2. Stream waveform data from the host PC as it plays out on the generator.
Yes, you can do this, but you are limited by how quickly you can produce the waveform data on your program and PCIe bandwidth. Exact figures depend heavily on your system configuration.
The PXIe-5433 is our fastest Arbitrary Waveform Generator, 16-bit at 800 MS/s.
07-13-2023 10:42 AM
Thanks for the quick reply. The second guess is right: The data is on the disc, but it would be in the length of minutes or hours, too much for the small memory on AWG-card. Data generation is not an issue.
I think the bandwidth should be sufficient, when I look at the MXI-bridges (Like PCIe-8398 / PXIe8399).

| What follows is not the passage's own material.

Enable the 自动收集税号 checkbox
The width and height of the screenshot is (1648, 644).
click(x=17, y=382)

Do you know how this is technically realized? is it the way that you play different waveforms in a sequence, and you override the waveforms with the new data once it was payed, or is the new data just appended on the previous data (and the previous data is deleted in some way)?
I'm afraid that the signal update requires a start and stop of the data output. The data output must be continuously with 800MS/s
07-13-2023 11:31 AM
IIRC, you overwrite the on-device waveform as it is getting generated, and synchronize by using Marker Events. There is a LabVIEW example for it.
> The data is on the disc
Can you reliably read from disk at more than 1.6 GB/s (800 MS/s * 2 bytes)?

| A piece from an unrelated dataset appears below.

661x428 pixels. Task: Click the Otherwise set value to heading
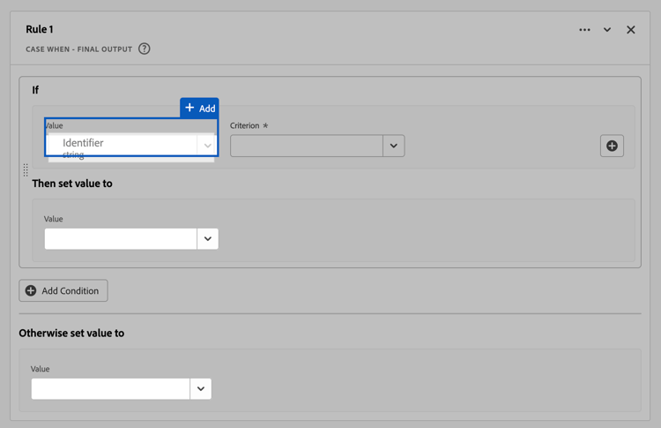pyautogui.click(x=71, y=333)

Yours sounds like a tricky application that will require some amount of trial/error/tuning to know for sure.
07-16-2023 11:36 AM
@kirsch wrote:
IIRC, you overwrite the on-device waveform as it is getting generated, and synchronize by using Marker Events. There is a LabVIEW example for it.
> The data is on the disc
Can you reliably read from disk at more than 1.6 GB/s (800 MS/s * 2 bytes)?
Yours sounds like a tricky application that will require some amount of trial/error/tuning to know for sure.
Reading from disk at 1.6GB/s, kind of a challenge as the typical SSD read speeds are 600MB/s (the M.2 versions could be a lot faster). Probably you need large RAM to be a temporary fast storage to stream data at such high speed.